* [Exercise goal] Among the records below, count the lines where "icon" occurs, and report that total alone.

Input records START

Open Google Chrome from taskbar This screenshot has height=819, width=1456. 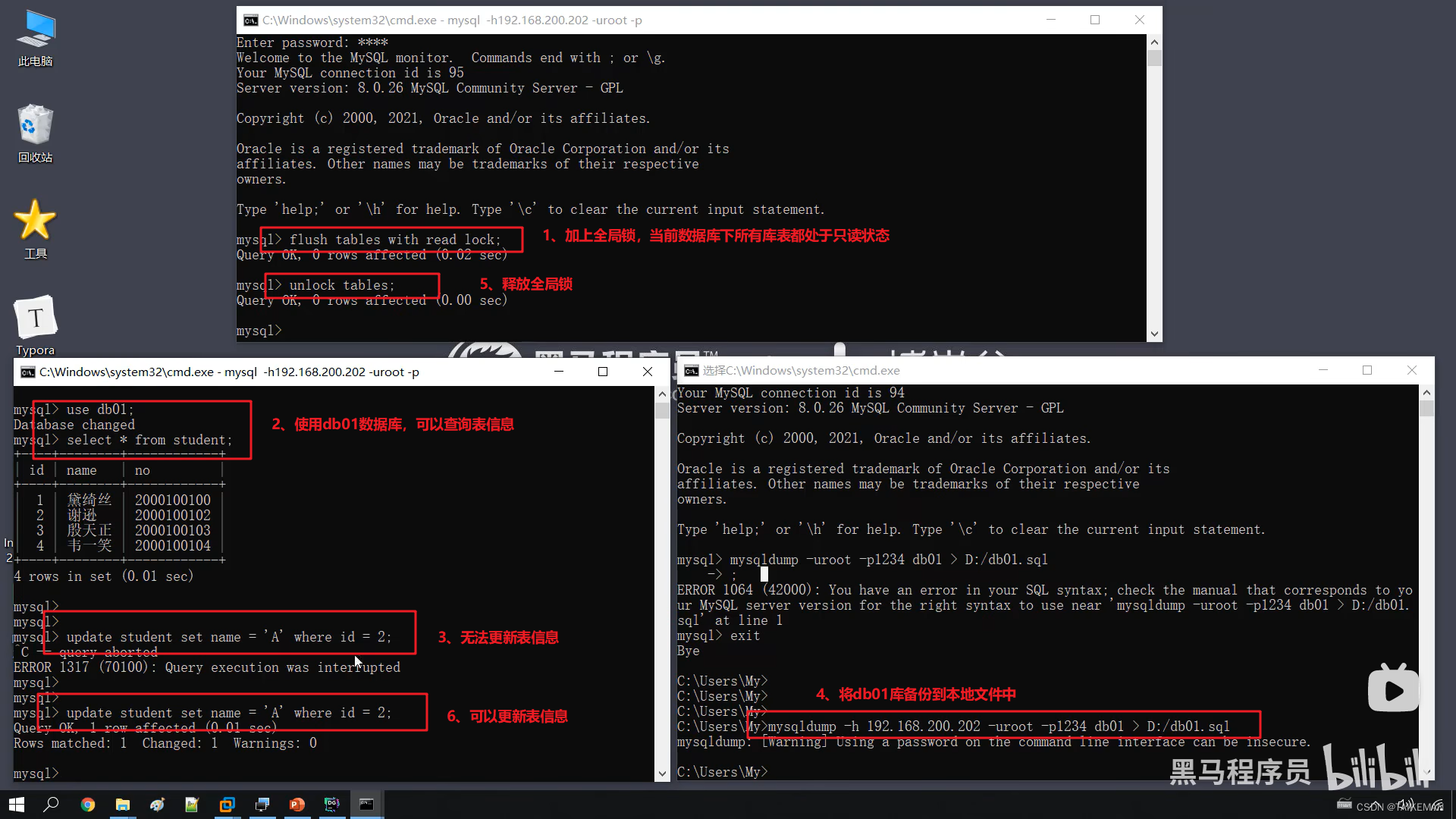click(87, 804)
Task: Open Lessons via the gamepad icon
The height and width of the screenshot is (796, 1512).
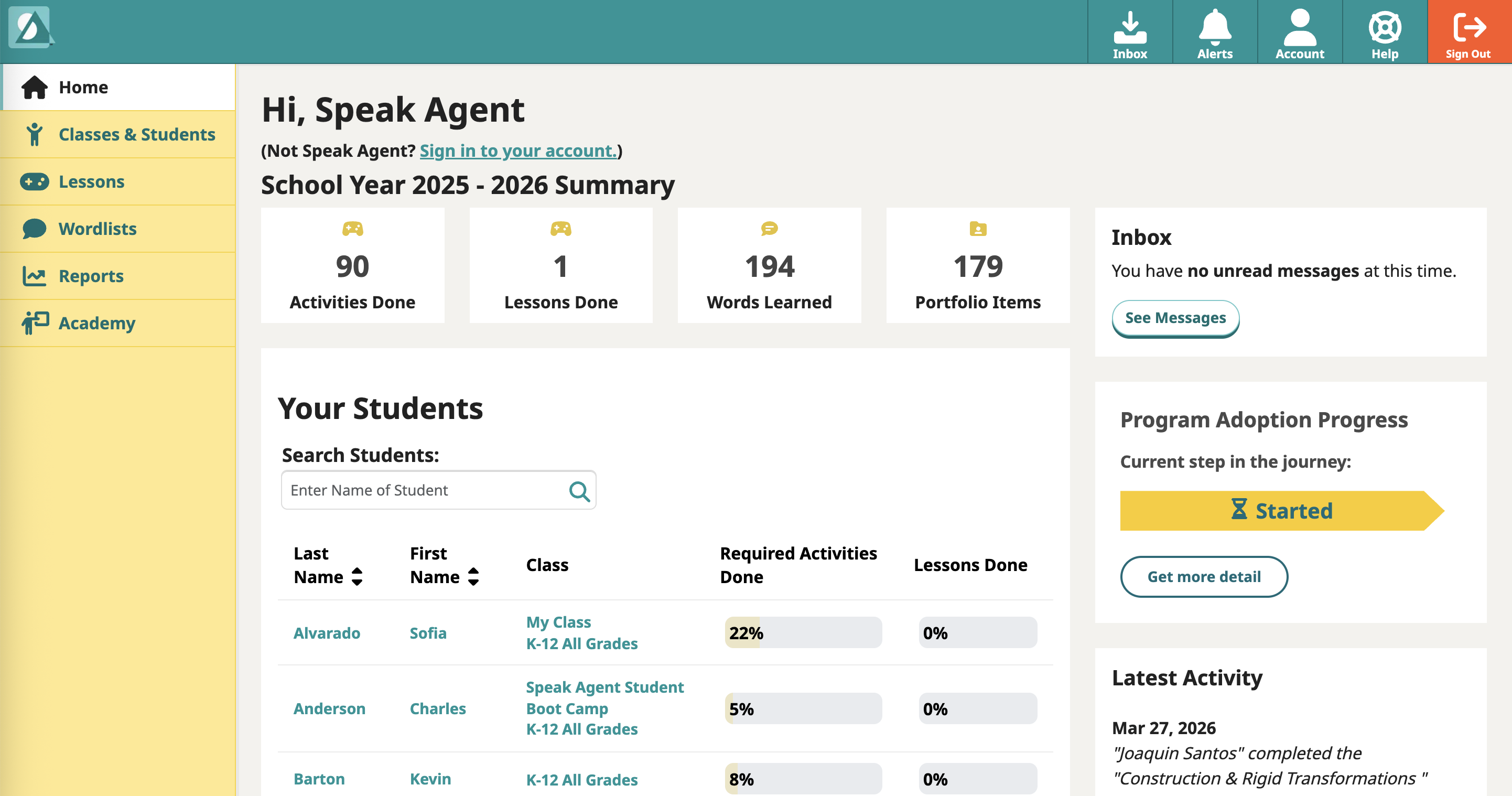Action: [35, 181]
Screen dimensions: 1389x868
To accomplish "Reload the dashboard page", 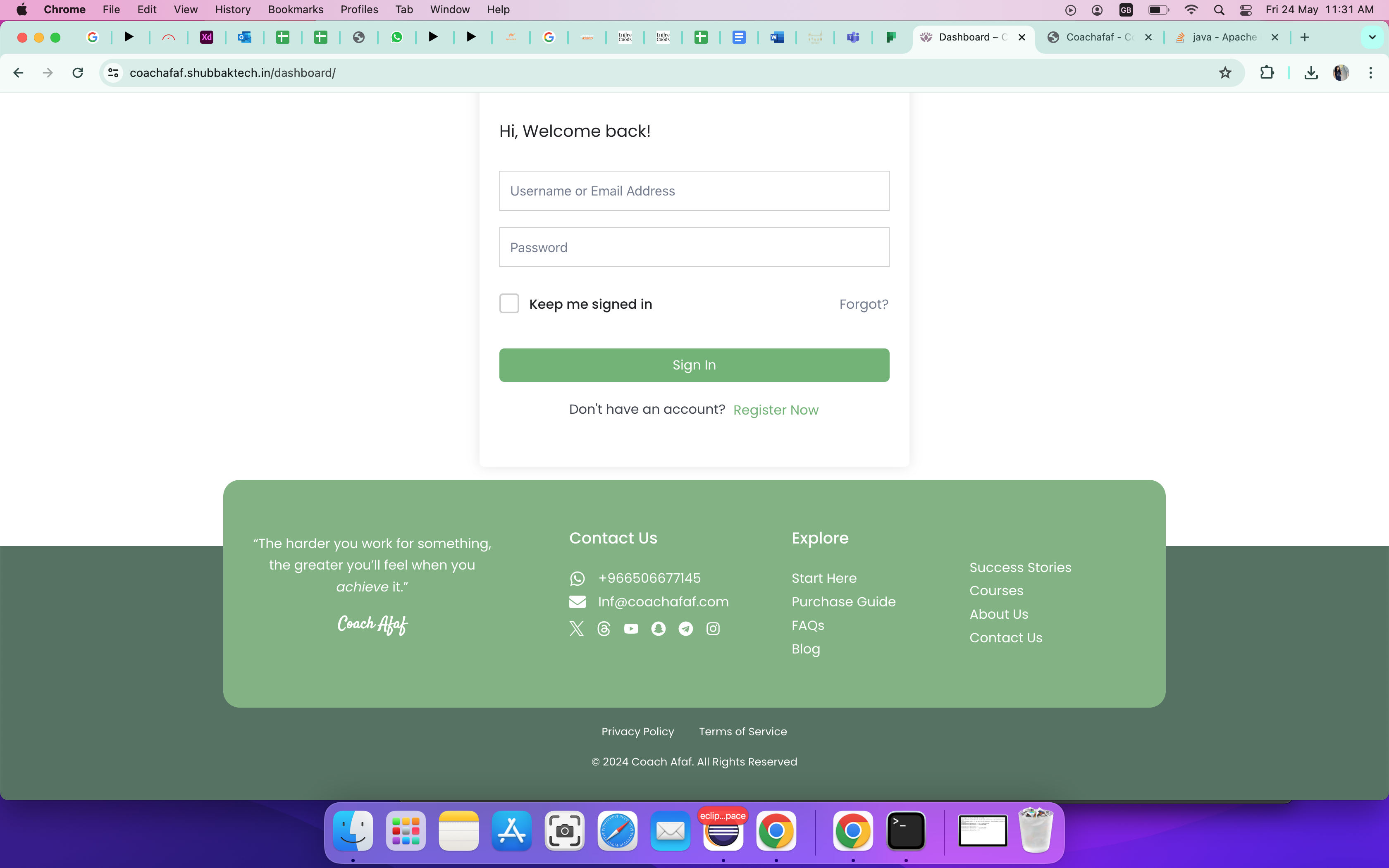I will point(77,73).
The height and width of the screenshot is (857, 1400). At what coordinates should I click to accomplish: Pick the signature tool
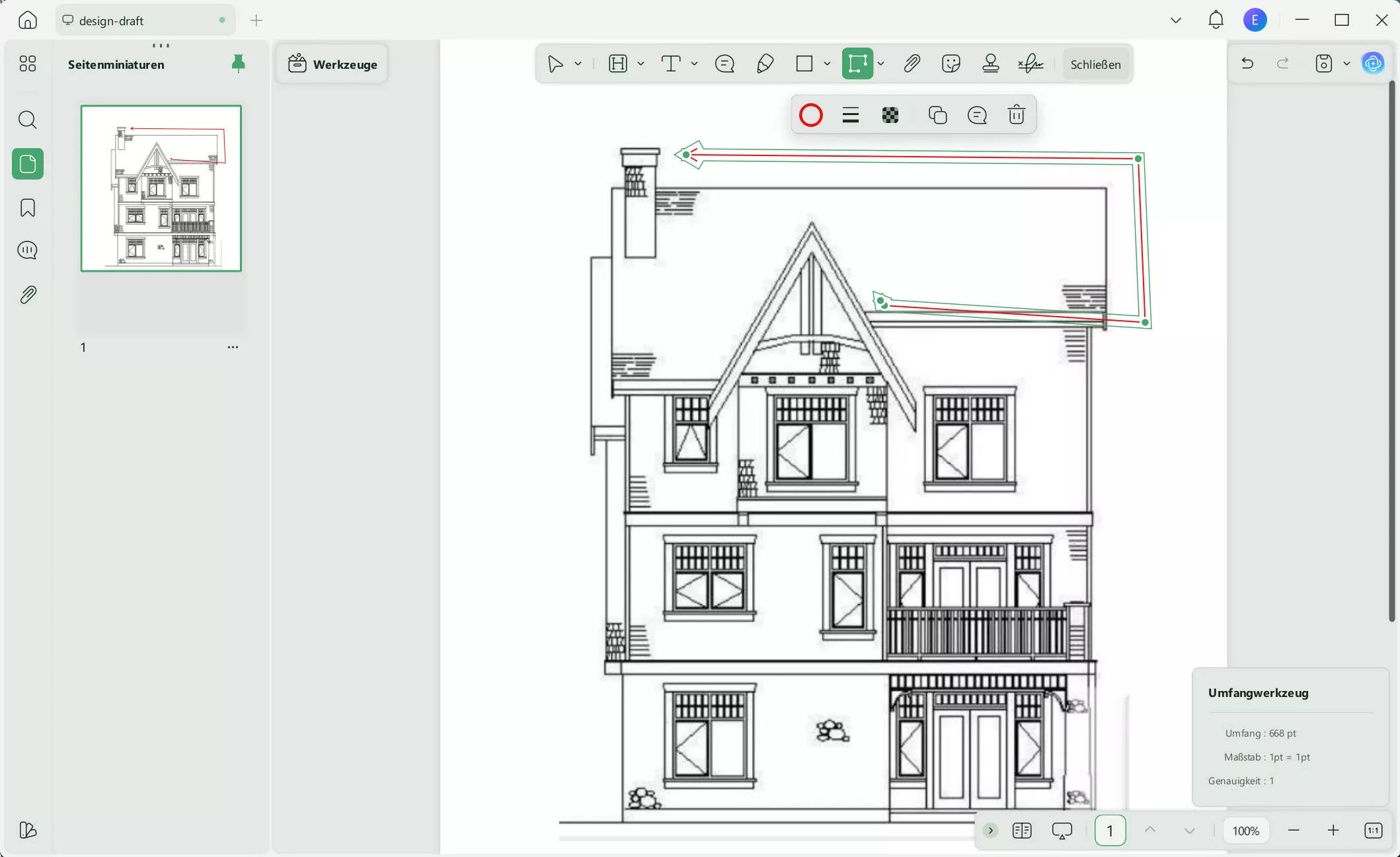(1030, 63)
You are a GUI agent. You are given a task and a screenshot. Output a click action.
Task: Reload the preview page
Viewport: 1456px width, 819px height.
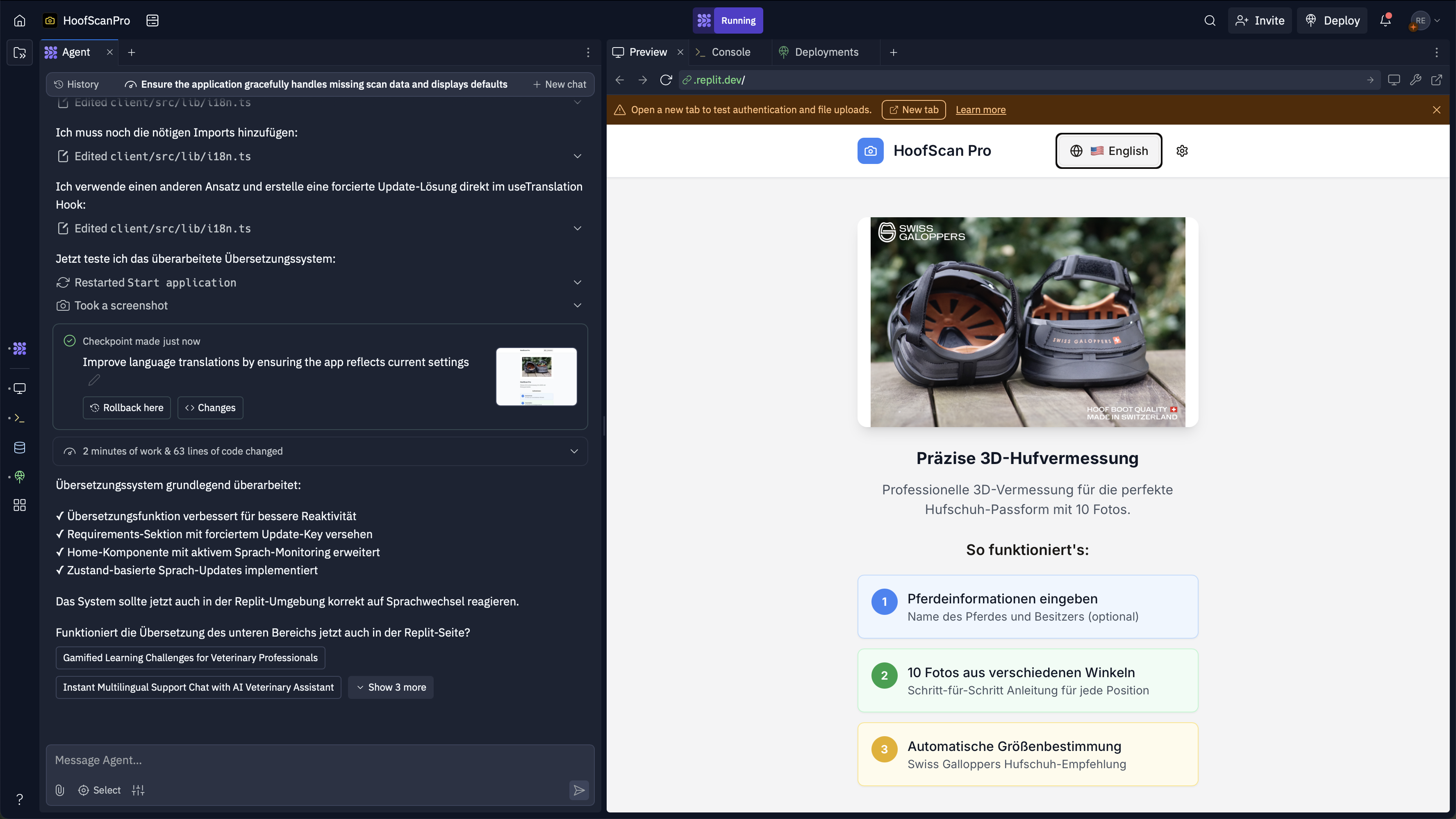click(x=666, y=80)
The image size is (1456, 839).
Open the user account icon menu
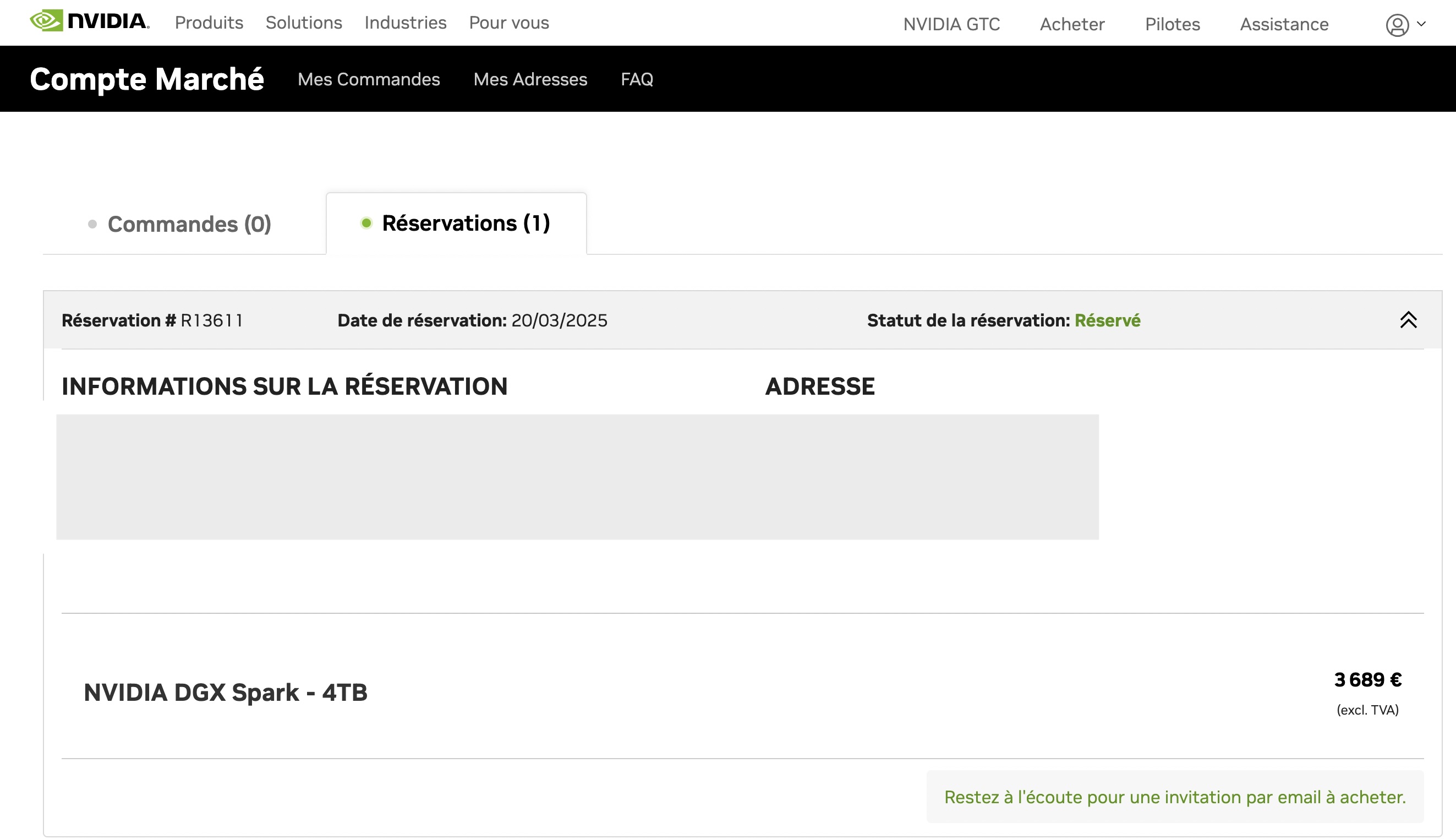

Input records END

* [Answer to this task] 2